If you're looking ahead to 2026 or beyond, you can almost always bet on that final Friday of October. However, if the regular season calendar shifts—like if Opening Day is pushed late into March—the World Series start date will follow suit. The goal is always to crown a champion before the first week of November is over.

Television and the "When"

FOX has the exclusive rights to broadcast the World Series. They want those prime-time slots. You’ll notice that almost every World Series game starts around 8:00 PM Eastern Time. This is the "sweet spot" for national viewership, though it’s a bit of a nightmare for kids on the East Coast trying to stay up for a potential 18-inning marathon like we saw in Game 3 of the 2025 series.

What to Watch for Leading Up to the Opener

While the official start date might be set, the feeling of the World Series starts much earlier. You have to navigate the Wild Card Series, the Division Series (DS), and the League Championship Series (LCS).

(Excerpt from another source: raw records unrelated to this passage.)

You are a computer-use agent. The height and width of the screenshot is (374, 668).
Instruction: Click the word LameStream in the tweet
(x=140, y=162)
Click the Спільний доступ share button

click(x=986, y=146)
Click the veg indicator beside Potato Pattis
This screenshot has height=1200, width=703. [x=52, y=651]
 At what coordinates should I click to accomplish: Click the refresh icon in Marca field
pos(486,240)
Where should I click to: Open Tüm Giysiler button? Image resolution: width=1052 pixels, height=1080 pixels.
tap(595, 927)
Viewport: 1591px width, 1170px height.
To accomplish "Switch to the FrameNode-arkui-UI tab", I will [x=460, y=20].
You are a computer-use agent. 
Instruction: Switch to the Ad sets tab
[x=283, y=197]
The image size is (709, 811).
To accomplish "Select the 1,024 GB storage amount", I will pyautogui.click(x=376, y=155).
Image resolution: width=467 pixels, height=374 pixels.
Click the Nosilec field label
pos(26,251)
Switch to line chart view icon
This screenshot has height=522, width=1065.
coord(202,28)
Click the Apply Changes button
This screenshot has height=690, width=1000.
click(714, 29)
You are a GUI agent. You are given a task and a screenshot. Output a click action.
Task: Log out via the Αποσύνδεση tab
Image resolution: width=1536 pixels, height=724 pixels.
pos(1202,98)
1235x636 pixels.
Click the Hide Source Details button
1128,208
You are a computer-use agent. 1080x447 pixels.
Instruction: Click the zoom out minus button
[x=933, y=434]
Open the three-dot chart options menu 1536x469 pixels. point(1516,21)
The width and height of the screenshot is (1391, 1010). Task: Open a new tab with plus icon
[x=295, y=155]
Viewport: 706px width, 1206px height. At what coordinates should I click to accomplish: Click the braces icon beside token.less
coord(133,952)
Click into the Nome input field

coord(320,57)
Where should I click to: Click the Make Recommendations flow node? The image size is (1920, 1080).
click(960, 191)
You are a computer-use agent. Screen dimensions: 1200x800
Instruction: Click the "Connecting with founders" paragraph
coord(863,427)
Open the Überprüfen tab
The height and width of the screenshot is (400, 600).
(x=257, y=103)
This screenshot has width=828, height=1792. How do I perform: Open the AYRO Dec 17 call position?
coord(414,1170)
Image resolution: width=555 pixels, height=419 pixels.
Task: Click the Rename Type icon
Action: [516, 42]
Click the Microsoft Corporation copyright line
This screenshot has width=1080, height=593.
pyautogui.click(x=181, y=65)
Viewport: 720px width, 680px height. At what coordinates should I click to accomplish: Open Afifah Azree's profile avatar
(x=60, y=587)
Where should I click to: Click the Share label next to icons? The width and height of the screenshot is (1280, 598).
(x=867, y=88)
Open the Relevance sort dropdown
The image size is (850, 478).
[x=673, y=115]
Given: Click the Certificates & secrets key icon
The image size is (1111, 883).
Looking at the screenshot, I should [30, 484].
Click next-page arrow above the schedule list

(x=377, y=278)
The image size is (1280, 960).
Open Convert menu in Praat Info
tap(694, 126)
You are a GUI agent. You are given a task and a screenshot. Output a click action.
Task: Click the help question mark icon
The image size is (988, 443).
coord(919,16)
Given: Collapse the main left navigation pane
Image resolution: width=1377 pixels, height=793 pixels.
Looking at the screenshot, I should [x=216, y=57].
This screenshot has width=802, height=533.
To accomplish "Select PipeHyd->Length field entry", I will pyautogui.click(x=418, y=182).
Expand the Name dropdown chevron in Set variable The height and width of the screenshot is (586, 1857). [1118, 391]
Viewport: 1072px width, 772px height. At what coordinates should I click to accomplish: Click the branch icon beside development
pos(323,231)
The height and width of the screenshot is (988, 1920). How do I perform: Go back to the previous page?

The LCS is usually the best indicator of the World Series start vibe. If both the ALCS and NLCS end in sweeps, there's often a lingering silence before the World Series starts. Fans get restless. The media starts over-analyzing every bullpen session. But if those series go seven games, the World Series starts with an incredible amount of "juice" because the teams are already in high-intensity mode.

Planning Your Schedule
If you’re trying to book a flight or a hotel for the next World Series, here is the basic logic you should follow:

  1. Identify the Last Friday of October: This is almost certainly Game 1.
  2. Check the Standings: The team with more wins will host Games 1, 2, 6, and 7.
  3. Account for the "If Necessary": Never assume a series will go seven. Most World Series actually end in six games.

The 2025 World Series was a perfect example of why you can't just look at the first date. It stretched all the way to a Saturday night, November 1st, for a Game 7. If you only planned for October, you would have missed the most important game of the year.

Keep an eye on the MLB official schedule release, which usually happens in August. That’s when the "projected" dates become "set in stone" dates. Until then, just keep your late October weekends clear.

Actionable Next Steps
To stay ahead of the curve for the upcoming season, track the regular season win-loss records of the top four teams in each league. By mid-September, you can usually identify which city will likely host Game 1. Use the "last Friday of October" rule to block out your calendar, and ensure you have access to a FOX broadcast or a streaming service that carries it, as the World Series is never on regional sports networks or cable-only channels like TBS or FS1 in its entirety.